Vor 4 Tagen hat uns Herr von Holten verlassen. Wir sind alle betrübt. Eine solche Vereinigung von Liebenswürdigkeit und Bosheit ist ein ganz selten Ding. Ein alter Abbé, mit den Launen eines großen Schauspielers. Dabei eine ganz merkwürdige Erfindsamkeit im Wohltun, im Freudemachen – jedermann hat eine Geschichte davon zu erzählen. Er muß in der Tat in den glücklichsten Verhältnissen sein, ich meine nicht des Beutels sondern des Herzens, denn es verging kein Tag, wo er nicht etwas derart »verbrochen« hätte. – Für mich hatte er sich folgende Artigkeit ausgedacht: er hatte sich eine Komposition des einzigen Musikers, den ich heute gelten lasse, meines Freundes Peter Gast eingeübt und spielte sie mir privatissime sechsmal auswendig vor, entzückt über »das liebenswürdige und geistreiche Werk«. – In rebus musicis et musicantibus vertrugen wir uns zum besten, d.h. wir waren ohne jede Toleranz und sezierten den »Einäugigen« unter den Blinden ... Was Riemann betrifft, so haben wir ernst genug darüber gesprochen, doch auch im gleichen Sinn, nämlich daß eine »phrasierte«[1311] Ausgabe schlimmer ist, als jede andere – nämlich als eine bösartige Schulmeisterei.
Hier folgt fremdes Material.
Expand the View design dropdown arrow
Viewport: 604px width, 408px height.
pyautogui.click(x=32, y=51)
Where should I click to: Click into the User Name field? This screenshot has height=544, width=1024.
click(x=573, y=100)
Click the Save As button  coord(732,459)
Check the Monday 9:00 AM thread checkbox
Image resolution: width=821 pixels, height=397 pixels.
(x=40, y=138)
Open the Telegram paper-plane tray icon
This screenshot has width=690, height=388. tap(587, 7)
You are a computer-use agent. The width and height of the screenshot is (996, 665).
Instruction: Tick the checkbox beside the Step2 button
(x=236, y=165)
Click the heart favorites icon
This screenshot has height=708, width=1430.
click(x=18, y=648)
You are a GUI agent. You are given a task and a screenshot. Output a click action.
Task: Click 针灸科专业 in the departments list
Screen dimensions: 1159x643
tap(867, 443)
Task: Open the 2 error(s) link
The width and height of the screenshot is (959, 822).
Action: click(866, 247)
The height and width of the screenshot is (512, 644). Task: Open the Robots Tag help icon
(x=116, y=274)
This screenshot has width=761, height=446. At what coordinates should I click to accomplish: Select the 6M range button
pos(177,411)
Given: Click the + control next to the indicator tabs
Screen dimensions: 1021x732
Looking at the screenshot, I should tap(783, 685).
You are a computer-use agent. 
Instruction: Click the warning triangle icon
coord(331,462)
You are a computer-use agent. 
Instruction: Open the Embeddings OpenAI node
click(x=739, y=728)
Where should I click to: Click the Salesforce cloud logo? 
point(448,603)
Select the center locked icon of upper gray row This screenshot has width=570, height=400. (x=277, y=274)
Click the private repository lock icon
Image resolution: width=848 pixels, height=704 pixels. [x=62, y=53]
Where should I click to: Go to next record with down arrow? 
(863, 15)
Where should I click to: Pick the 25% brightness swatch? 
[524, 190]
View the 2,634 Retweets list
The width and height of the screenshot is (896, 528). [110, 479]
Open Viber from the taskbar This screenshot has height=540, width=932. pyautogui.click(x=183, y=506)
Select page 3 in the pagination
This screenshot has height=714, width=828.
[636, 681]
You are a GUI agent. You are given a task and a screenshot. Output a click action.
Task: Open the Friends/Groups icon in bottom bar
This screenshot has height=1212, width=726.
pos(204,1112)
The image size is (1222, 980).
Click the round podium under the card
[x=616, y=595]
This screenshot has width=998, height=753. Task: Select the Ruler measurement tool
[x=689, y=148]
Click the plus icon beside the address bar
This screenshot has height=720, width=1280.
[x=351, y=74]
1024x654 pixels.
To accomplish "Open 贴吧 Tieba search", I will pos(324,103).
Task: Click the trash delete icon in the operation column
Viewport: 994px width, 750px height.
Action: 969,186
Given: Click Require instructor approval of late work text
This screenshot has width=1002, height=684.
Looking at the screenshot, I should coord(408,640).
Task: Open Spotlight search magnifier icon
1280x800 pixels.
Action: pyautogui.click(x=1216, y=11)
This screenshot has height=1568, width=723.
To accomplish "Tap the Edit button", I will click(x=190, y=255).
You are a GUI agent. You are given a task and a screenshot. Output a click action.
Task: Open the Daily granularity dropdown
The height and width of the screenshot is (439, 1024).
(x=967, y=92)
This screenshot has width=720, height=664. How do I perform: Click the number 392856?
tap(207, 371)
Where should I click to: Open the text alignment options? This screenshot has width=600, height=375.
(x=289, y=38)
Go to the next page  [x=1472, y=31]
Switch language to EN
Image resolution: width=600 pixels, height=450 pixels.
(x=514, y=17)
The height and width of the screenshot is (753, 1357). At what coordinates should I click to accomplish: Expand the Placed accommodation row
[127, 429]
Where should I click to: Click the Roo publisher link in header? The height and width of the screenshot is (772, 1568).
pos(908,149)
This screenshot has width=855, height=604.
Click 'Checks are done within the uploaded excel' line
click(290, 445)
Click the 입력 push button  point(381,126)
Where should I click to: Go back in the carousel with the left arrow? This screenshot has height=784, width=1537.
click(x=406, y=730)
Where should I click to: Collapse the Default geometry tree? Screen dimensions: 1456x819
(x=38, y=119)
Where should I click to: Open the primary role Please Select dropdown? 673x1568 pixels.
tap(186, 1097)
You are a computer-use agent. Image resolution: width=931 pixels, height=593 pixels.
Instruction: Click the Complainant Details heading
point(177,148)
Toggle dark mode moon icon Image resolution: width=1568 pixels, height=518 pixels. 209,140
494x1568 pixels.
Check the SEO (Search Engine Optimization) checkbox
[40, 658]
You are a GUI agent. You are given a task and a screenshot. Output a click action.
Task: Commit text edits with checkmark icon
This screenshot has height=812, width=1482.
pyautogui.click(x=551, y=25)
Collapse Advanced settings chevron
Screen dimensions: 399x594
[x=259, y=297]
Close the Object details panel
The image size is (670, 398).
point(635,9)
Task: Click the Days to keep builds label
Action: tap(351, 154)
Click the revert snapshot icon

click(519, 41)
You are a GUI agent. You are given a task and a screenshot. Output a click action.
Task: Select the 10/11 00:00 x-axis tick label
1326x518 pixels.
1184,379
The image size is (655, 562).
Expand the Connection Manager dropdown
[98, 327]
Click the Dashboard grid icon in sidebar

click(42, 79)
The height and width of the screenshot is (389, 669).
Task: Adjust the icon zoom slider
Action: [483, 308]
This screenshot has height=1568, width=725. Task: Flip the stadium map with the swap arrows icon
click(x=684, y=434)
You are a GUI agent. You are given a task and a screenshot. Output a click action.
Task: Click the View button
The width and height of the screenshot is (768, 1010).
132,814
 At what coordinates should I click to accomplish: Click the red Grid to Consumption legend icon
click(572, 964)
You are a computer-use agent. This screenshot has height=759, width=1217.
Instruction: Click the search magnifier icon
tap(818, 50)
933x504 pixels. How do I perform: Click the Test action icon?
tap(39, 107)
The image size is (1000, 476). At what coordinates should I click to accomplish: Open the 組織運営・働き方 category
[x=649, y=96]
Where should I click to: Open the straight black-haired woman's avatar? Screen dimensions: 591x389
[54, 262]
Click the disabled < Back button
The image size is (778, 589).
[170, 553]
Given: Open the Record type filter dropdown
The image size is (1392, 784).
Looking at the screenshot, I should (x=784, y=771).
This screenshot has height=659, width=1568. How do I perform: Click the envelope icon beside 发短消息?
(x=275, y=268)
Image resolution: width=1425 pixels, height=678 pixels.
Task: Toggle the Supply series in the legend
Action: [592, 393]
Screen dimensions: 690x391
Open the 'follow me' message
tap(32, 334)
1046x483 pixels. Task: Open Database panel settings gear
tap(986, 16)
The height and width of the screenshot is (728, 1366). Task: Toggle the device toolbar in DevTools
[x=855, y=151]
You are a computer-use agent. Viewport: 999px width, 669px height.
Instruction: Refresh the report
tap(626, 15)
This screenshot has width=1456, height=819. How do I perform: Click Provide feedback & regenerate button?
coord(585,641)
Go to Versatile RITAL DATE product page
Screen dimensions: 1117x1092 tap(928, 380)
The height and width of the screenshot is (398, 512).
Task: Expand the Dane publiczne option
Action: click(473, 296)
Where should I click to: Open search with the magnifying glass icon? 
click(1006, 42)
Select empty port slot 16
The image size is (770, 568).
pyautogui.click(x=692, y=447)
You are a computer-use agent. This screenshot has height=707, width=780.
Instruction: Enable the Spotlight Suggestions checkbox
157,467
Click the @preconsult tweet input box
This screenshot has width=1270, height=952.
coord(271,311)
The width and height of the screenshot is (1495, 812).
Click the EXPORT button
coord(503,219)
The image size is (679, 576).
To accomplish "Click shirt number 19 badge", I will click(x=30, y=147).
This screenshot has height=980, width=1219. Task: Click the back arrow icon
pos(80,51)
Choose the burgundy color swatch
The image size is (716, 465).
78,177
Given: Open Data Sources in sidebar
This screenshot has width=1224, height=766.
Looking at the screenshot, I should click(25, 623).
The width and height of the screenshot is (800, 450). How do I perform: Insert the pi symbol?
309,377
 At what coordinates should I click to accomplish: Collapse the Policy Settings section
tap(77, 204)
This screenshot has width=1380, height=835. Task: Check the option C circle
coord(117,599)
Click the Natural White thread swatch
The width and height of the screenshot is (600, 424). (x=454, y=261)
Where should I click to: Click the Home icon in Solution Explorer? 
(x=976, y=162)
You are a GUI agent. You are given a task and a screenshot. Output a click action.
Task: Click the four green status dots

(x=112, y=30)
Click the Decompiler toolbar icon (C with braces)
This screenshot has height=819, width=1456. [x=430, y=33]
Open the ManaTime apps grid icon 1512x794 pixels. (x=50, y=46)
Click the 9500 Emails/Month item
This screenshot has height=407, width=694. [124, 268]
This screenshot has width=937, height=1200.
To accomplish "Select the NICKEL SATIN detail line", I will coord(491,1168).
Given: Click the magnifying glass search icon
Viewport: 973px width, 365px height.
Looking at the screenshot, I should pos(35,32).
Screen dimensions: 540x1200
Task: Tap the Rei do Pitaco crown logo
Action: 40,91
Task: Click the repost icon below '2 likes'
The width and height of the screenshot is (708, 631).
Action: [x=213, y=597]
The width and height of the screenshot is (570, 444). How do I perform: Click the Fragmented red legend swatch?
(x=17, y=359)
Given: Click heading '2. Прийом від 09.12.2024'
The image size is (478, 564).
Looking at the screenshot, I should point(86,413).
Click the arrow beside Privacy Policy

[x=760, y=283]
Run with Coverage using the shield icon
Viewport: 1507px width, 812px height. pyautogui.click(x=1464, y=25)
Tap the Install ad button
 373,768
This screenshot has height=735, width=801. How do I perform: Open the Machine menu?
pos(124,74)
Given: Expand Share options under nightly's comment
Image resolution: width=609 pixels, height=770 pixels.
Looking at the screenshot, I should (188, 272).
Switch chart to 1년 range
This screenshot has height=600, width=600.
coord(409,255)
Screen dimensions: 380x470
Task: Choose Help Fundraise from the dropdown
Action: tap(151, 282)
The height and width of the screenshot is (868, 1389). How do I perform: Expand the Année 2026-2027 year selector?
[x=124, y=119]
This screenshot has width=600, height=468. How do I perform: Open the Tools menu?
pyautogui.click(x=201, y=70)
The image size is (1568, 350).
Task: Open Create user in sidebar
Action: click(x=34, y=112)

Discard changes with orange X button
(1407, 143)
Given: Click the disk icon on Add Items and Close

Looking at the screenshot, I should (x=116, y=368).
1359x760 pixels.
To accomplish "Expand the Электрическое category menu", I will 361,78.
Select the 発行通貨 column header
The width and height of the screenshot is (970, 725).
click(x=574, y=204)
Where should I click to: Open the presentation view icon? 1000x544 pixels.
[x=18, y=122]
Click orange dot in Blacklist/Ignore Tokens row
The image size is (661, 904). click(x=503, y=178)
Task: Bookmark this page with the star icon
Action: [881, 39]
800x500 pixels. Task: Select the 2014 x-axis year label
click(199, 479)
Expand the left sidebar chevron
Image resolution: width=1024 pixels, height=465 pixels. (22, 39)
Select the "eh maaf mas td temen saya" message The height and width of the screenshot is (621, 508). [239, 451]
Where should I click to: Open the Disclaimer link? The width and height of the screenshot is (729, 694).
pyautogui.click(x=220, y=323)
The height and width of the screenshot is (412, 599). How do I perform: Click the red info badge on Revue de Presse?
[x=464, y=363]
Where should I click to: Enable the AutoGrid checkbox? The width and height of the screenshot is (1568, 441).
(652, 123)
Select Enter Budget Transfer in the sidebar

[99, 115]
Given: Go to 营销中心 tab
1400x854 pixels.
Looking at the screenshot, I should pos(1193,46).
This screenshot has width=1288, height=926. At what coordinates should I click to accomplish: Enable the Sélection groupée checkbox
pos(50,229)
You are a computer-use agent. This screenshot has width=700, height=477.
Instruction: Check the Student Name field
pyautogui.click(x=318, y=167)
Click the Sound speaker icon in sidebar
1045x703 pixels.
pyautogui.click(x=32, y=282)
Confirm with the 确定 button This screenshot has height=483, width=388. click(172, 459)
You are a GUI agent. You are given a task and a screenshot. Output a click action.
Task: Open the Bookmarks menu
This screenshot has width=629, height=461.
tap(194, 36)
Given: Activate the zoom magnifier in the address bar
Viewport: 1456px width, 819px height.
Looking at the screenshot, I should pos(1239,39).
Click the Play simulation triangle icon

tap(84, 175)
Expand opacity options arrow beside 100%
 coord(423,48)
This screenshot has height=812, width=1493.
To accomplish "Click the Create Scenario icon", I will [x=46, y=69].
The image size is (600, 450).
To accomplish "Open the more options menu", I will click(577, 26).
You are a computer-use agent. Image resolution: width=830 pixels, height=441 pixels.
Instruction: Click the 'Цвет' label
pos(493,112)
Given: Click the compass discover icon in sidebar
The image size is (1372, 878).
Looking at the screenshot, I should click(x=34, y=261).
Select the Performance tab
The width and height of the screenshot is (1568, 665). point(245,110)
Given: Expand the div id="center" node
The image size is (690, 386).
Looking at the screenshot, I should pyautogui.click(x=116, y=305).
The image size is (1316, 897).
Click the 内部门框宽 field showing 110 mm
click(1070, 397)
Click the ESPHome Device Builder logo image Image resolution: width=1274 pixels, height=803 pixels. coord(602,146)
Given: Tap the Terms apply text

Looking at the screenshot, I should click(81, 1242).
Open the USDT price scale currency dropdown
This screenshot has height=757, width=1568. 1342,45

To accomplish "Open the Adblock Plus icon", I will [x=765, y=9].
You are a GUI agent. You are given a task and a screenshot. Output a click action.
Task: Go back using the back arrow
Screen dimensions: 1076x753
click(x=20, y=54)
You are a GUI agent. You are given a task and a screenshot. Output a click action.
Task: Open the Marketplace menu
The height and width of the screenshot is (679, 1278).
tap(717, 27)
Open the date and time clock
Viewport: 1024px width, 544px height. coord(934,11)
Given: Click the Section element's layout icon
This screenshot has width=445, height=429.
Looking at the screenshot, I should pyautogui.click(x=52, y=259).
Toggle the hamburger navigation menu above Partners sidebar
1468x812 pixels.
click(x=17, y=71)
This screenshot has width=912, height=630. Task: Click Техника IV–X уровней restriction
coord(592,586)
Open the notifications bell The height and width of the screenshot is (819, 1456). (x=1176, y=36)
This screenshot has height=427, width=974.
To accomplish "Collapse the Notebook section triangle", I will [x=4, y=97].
Was »unrichtig« ist, läßt sich in der Tat in zahllosen Fällen bestimmen; was richtig ist, fast nie. Die Illusion der »phraseurs« in diesem Punkte schien uns außerordentlich. Die Grundvoraussetzung, auf die sie bauen, daß es überhaupt eine richtige, d.h. eine richtige Auslegung gibt, scheint mir psychologisch und erfahrungsgemäß falsch. Der Komponist, im Zustande des Schaffens wie des Reproduzierens, sieht diese feinen Schatten in einem bloß labilen Gleichgewicht, – jeder Zufall, jede Erhöhung oder Ermattung des subjektiven Kraftgefühls faßt bald größere, bald notwendig engere Kreise als Einheiten zusammen. Kurz, der alte Philologe sagt, aus der ganzen philologischen Erfahrung heraus: es gibt keine alleinseligmachende Interpretation, weder für Dichter, noch für Musiker (ein Dichter ist absolut keine Autorität für den Sinn seiner Verse: man hat die wunderlichsten Beweise, wie flüssig und vag für sie der »Sinn« ist –).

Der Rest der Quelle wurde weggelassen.